Von zentraler Bedeutung war jedoch, dass die Betroffene ersichtlich den Ernst ihrer Lage erkannt und sich in der mündlichen Verhandlung sehr wohl beeindruckt gezeigt hat. Sie will ihren Beruf keinesfalls verlieren und sie ist sich bewusst, dass sie „unter Beobachtung“ steht, es somit gilt, auch nur den Verdacht einer möglichen weiteren Pflichtverletzung zu vermeiden. Die Betroffene hat deutlich gemacht, dass sie ihre anwaltlichen Pflichten kennt und zu respektieren gewillt ist; insbesondere die Vertraulichkeit des Mandatsverhältnisses hat die Betroffene als wichtige anwaltliche Pflicht anerkannt. Zu der kurzzeitigen Erhebung von Klagen gegen die beiden vormaligen Mandanten ist festzustellen, dass diese zeitnah wieder zurückgenommen worden sind, auch hat die Betroffene noch während der Verhandlung vor dem Anwaltsgericht die im Internet veröffentlichten Texte erheblich abgeändert bzw. abgeschwächt. Hintergrund der Klagen war im Übrigen die Diskussion vor dem Anwaltsgericht, welche Möglichkeiten die Betroffene habe, sich ohne Verletzung ihrer beruflichen Pflichten gegen unwahre Behauptungen von Mandanten wehren zu können. Die Betroffene hat zunächst ihren Vortrag in den Klageschriften zur Substantiierung und Darlegung des Sachverhalts für erforderlich gehalten, nunmehr hat sie jedoch glaubhaft bekundet, sie würde sich zunächst um eine gütliche Einigung mit den Mandanten bemühen. Falls es doch noch zu einer gerichtlichen Auseinandersetzung komme, wolle sie sich an den Hinweisen des Anwaltsgerichts orientieren und sich auf eine möglichst knappe Schilderung des Sachverhalts beschränken.

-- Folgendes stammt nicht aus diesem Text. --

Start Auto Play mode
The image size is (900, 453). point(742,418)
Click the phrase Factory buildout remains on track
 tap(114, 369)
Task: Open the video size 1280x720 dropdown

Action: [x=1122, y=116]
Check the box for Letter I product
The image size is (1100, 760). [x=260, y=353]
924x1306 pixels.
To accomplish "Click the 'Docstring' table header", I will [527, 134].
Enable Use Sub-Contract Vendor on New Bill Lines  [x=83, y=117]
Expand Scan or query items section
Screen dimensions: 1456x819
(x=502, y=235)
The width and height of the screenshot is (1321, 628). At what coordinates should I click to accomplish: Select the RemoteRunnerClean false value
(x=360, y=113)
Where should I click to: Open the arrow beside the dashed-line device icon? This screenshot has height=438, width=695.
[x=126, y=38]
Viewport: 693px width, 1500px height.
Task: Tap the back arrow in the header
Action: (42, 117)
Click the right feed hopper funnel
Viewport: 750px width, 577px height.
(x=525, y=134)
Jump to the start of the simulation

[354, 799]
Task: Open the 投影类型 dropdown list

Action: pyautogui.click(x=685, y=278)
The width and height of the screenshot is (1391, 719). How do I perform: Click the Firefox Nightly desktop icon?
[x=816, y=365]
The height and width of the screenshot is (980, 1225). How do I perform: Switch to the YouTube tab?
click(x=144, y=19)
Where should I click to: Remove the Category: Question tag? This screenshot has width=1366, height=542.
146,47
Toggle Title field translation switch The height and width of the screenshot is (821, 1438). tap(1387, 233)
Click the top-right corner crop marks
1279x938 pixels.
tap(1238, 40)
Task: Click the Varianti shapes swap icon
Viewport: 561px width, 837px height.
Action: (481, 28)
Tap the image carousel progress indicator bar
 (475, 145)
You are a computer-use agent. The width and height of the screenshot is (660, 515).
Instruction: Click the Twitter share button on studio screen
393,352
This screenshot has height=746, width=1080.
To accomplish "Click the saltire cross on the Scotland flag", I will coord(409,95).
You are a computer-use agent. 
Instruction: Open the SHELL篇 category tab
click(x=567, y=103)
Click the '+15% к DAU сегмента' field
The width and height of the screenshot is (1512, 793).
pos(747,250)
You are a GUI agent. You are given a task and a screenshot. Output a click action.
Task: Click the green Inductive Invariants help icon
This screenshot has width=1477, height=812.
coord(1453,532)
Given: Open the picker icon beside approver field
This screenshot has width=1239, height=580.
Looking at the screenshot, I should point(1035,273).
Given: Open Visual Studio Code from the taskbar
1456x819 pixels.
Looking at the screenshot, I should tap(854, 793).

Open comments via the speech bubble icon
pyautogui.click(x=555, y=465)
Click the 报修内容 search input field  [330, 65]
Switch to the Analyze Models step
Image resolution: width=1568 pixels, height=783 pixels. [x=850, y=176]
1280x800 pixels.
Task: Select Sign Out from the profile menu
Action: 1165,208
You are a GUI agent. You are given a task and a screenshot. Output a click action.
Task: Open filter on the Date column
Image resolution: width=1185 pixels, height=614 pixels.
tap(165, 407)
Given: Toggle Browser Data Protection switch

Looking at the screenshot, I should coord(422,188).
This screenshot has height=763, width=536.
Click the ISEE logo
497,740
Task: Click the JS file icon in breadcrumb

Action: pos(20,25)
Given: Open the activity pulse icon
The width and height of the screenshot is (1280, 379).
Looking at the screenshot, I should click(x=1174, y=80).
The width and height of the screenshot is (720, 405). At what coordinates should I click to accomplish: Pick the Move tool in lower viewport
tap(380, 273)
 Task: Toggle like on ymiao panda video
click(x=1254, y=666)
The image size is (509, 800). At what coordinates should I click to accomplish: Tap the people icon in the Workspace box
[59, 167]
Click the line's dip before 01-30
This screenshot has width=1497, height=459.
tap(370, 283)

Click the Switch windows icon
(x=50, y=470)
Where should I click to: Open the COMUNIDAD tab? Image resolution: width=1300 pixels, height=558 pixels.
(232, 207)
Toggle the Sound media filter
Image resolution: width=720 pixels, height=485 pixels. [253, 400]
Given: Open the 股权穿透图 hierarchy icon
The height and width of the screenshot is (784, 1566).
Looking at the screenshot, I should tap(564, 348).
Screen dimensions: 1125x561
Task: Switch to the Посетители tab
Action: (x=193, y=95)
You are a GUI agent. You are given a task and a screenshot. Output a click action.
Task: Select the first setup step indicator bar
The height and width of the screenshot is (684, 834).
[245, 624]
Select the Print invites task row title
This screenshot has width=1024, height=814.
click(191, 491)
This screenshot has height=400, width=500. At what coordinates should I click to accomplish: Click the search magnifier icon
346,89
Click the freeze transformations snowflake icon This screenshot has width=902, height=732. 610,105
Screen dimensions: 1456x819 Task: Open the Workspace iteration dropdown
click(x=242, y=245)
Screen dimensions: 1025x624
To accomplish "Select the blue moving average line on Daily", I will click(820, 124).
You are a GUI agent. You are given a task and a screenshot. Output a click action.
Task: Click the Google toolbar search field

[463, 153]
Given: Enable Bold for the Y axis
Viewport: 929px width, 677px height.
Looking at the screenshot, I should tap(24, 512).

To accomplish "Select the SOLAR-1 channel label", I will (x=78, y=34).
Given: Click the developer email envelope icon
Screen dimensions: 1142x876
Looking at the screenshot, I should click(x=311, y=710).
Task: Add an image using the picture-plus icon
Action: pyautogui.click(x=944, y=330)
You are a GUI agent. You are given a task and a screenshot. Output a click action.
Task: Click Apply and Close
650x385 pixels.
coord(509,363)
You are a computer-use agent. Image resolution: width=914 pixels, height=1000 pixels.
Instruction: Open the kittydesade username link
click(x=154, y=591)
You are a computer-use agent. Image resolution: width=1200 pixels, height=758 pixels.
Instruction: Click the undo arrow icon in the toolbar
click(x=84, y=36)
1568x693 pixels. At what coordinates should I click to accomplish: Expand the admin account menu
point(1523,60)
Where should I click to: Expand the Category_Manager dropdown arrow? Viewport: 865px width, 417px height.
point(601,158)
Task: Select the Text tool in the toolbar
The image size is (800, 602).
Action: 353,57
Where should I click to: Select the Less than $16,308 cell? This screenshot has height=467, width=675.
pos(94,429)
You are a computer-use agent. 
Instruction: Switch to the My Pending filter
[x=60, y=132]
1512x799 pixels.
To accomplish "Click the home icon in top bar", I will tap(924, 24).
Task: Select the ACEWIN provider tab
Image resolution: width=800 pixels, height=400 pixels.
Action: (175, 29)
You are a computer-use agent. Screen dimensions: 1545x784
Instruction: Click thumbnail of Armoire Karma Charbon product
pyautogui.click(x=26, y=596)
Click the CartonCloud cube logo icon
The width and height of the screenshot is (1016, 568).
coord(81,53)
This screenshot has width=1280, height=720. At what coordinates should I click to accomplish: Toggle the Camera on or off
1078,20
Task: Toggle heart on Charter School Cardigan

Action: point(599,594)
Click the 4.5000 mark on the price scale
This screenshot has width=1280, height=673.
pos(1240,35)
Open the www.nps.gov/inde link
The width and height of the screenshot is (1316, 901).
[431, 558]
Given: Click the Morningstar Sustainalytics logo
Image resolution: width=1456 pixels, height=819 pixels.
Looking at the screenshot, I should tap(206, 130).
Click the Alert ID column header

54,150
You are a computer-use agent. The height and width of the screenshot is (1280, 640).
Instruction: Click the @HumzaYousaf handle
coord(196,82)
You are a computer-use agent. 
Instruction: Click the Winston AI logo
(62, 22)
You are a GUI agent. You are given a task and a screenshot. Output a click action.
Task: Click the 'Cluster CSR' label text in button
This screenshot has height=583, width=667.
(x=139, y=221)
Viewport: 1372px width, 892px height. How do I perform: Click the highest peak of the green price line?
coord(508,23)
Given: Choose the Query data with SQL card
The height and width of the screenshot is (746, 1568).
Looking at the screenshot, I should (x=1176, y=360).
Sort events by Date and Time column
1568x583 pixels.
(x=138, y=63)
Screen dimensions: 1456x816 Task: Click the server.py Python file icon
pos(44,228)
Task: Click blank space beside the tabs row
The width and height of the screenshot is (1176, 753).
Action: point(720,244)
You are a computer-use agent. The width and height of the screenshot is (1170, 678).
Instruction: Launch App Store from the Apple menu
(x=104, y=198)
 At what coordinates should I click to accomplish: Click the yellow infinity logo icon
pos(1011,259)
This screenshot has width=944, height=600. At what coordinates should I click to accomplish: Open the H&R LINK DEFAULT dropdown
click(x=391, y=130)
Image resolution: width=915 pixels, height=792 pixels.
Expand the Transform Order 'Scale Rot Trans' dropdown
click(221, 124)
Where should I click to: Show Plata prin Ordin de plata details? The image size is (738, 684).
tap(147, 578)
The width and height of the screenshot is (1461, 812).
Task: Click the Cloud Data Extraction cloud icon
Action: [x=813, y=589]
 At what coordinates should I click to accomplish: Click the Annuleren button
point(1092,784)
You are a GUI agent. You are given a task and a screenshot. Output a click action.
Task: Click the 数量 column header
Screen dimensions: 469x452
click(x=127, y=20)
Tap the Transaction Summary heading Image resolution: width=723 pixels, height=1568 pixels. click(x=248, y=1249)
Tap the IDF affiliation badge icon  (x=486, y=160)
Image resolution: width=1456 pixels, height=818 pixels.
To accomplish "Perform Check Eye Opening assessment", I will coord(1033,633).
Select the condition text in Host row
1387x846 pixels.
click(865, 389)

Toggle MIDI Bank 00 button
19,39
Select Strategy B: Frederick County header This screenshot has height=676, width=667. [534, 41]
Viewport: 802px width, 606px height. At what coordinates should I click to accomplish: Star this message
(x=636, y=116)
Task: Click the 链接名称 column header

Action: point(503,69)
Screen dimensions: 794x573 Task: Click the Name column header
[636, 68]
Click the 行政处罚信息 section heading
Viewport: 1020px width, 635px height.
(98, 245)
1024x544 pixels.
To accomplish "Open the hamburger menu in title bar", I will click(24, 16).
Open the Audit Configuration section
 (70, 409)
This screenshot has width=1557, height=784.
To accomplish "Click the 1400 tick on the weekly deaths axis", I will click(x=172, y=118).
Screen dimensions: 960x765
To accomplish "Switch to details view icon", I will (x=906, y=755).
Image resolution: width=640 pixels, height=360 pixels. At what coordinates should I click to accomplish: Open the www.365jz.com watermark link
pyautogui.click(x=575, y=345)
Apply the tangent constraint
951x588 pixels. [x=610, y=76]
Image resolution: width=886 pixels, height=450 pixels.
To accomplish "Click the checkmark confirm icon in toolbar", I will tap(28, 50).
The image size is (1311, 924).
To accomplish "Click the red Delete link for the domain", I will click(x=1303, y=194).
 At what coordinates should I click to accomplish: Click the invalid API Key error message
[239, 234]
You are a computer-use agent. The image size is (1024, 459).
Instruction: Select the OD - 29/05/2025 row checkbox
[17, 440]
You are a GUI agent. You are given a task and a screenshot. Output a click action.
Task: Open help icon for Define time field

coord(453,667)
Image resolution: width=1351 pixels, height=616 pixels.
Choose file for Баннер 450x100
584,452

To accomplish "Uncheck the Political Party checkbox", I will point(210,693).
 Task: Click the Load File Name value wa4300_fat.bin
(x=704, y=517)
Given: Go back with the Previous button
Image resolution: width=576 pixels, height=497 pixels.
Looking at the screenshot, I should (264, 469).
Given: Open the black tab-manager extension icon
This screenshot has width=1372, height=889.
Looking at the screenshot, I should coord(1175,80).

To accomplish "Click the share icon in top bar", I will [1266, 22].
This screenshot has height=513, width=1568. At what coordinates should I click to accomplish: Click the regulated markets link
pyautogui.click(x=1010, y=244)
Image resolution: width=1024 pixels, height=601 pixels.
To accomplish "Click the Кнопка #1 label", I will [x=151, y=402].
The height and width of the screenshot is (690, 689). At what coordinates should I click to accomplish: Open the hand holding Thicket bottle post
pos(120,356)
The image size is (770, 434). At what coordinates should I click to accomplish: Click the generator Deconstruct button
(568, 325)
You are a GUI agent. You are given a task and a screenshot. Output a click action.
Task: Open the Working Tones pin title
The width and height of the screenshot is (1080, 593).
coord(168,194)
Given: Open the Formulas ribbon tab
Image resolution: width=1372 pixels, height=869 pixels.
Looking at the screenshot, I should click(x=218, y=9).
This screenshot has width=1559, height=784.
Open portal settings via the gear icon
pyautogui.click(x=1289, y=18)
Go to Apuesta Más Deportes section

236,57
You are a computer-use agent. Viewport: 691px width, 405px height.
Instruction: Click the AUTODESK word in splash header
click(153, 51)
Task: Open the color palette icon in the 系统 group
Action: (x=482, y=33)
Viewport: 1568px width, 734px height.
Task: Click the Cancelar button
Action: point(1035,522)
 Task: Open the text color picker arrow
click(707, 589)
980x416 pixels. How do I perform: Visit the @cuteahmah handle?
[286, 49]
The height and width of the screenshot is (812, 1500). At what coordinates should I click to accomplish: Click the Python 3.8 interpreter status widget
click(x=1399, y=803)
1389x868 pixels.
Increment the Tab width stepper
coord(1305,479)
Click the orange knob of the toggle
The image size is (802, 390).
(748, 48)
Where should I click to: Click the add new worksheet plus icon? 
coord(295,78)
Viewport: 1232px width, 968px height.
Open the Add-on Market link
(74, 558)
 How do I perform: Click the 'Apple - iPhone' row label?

Darüber hinaus beabsichtigt der Senat, über die Berufung der Betroffenen noch im Herbst nach Ende der Urlaubszeit zu verhandeln, so dass der Zeitraum bis zur Entscheidung in der Hauptsache überschaubar ist. Bei dieser Sachlage erscheint es weder erforderlich noch verhältnismäßig, die berufliche Tätigkeit der Betroffenen durch eine vorläufige Maßnahme ganz oder teilweise bis zur Hauptsacheentscheidung zu unterbinden.
3. Die Kostenentscheidung folgt aus § 116 BRAO i.V.m. § 467 Abs. 1 StPO.